The government's latest strategy, the accelerated and shared growth initiative, seeks to halve poverty and unemployment by 2014 by continuing the significant economic growth of recent years and creating millions of new jobs.
Charles Meth, a respected researcher on poverty at Cape Town University, says the government is working on "over-optimistic" predictions, and that though economic growth is crucial it will take decades to eradicate endemic poverty.
"The treasury is driving an agenda that says growth is going to rescue us," Meth says. "It's nonsense."
He continued: "Within the state there's a huge amount of tension over poverty policy. On the one hand you've got the minister of social development, Zola Skweyiya, very sensibly saying this is not going to be enough and we have to have some kind of basic grant for those people who are going to be left out by these anti-poverty policies and growth policies that you're looking at. The Cabinet rounds on him and says `bollocks.'"
The government concedes that though poverty has decreased since 2000, the gap between rich and poor has not narrowed.
FAULT LINE
The poor can see it only too well. Where the fault line between the haves and the have nots once ran almost exclusively along racial lines, the ANC's policy of black economic empowerment has created a new class of super-rich blacks driving the most expensive cars and living in mansions with servants and swimming pools. Many of the new elite have links to the ruling party.
The policy's defenders say that it is forcing a shift in economic power to the black majority that will trickle down to the poor. Some of its critics say that all too often blacks have merely become the public face of white interests.
Smuts Ngonyama, a former spokesman for President Thabo Mbeki, when asked to explain why he received shares in a private company while working for the government, said he did not join the struggle against apartheid to remain poor.
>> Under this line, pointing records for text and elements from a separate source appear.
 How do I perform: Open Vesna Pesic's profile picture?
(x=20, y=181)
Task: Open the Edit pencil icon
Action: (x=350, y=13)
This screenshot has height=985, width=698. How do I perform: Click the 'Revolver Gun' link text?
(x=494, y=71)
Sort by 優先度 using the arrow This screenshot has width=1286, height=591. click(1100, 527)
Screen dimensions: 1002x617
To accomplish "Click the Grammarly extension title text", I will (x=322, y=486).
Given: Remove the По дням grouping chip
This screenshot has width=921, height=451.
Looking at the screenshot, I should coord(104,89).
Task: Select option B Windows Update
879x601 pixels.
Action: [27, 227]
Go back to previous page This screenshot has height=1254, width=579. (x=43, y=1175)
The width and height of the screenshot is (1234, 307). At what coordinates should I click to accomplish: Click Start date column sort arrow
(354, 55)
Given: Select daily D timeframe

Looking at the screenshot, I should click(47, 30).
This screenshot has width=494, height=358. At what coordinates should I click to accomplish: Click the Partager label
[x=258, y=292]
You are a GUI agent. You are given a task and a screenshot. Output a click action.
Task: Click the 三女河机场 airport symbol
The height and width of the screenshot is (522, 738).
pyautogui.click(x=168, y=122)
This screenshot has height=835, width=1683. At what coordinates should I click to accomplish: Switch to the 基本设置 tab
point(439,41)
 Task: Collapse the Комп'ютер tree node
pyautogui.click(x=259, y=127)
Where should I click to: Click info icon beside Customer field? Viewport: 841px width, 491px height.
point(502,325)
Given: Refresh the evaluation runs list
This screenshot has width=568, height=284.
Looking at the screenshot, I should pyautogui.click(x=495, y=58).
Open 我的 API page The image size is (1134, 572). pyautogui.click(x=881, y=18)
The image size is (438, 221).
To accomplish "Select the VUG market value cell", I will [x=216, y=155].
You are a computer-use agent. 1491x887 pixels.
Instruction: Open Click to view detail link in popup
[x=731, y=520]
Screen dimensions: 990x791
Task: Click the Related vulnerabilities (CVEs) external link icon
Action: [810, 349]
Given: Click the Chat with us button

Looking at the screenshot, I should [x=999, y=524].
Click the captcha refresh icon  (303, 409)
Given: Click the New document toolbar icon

Tokyo Sexwale, one of the few ANC leaders to have declared he is running to succeed Mbeki, has also been forced to defend his extraordinary accumulation of wealth.
The unions and the ANC's left have an uphill struggle to change the policy at this week's party conference. The leadership wants an endorsement of a document that Johannesburg's Centre for Policy Studies has described as so "bland, uncritical and vague" that it leaves the impression that the ANC "just doesn't care for the poor and socially marginalized groups."
But Max Sisulu, one of the party's economic policy strategists, says the ANC is not disturbed by the criticism.
"We are not worried about differences. We welcome them," he says. "We can only benefit from differences."